В тот же период в Москве подвизался еще некий деятель футуризма. О нем стоит упомянуть потому, что мы встретимся с ним в кафе. Он характерен как еще один образец людей, приспособившихся к футуризму и стремившихся использовать эту вывеску на первых порах революции. Афиши этого проповедника напоминали зазывания провинциального чревовещателя. Футурист жизни – Владимир Г. – русский йог, призывающий к солнечной жизни. На плакате выделялся его портрет – пронзительное лицо под вьющимися волосами. Голая шея, а иногда и голая грудь. Среди всяких оглушительных тезисов фамильярно упоминались в качестве друзей «четыре слона футуризма» – Маяковский, Хлебников, Каменский, Бурлюк.

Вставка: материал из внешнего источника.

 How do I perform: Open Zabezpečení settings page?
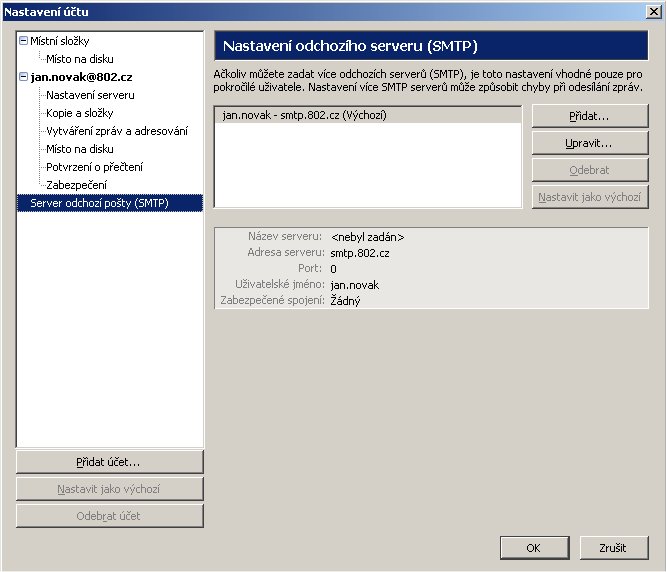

Московская публика оказалась доверчивой. Аудитории заполнялись добросовестно. Проповедник выходил в яркой шелковой рубахе с глубоким декольте. Шея его действительно была крепкой. Да и весь он выглядел могуче. Брюки-галифе, желтые краги. Спортивный тренированный вид.
Долой условности, ближе к природе, загорайте на солнце, освободитесь от воротничков! Рекомендовалось вегетарианское питание, предлагалось ходить без шапки круглый год. Сам Г. поступал таким образом, нарушая лишь вегетарианский устав. В зимние дни он носился по Москве в открытых своих рубашках. Прибегал он к шерстяной куртке только в крепкий мороз.
Тут же на лекции демонстрировал он дыхание, позволявшее сохранять тепло. Совсем ни к селу, ни к городу читал стихи, преимущественно Каменского. Впрочем и одно свое, воспевающее его собственные качества.
Но главный, центральный номер преподносился в конце. Г. брал деревянную доску. Публика призывалась к молчанию. Г. громко и долго дышал. И вдруг хлопал себя доскою о темя. Все вскрикивали. Доска раскалывалась на две. Аплодисменты. Г. стоял гордо. Во всеуслышанье сообщал свой адрес. Желающих поздороветь просил обращаться к нему.
Публика хохотала и хлопала. Накрашенные женщины тянулись к эстраде. Одна прококаиненная актриса даже взобралась на стол.
– Владимир, мы больные люди города, верни нас к солнечной жизни!
В кольце поклонниц ловкий парень шествовал без шапки по Тверской. Там, в гостинице «Люкс», занимал он богато обставленный номер.
Кафе открылось без меня. Вскоре после Октябрьской революции я отправился месяца на два в Самару. Ремонтировалась моя комната, поврежденная случайно залетевшим снарядом. В Москву вернулся я в начале января.
Я знал от товарищей, что кафе действует.
Маяковский там бывает всегда.
Трамваи, работавшие с перебоями, окончательно иссякали часам к девяти. Постояв у Смоленского рынка, я двинулся на Тверскую пешком. Город освещался слабо. Подъезды наглухо заколочены. Изредка проскальзывали сани, подскакивая, торопился автомобиль.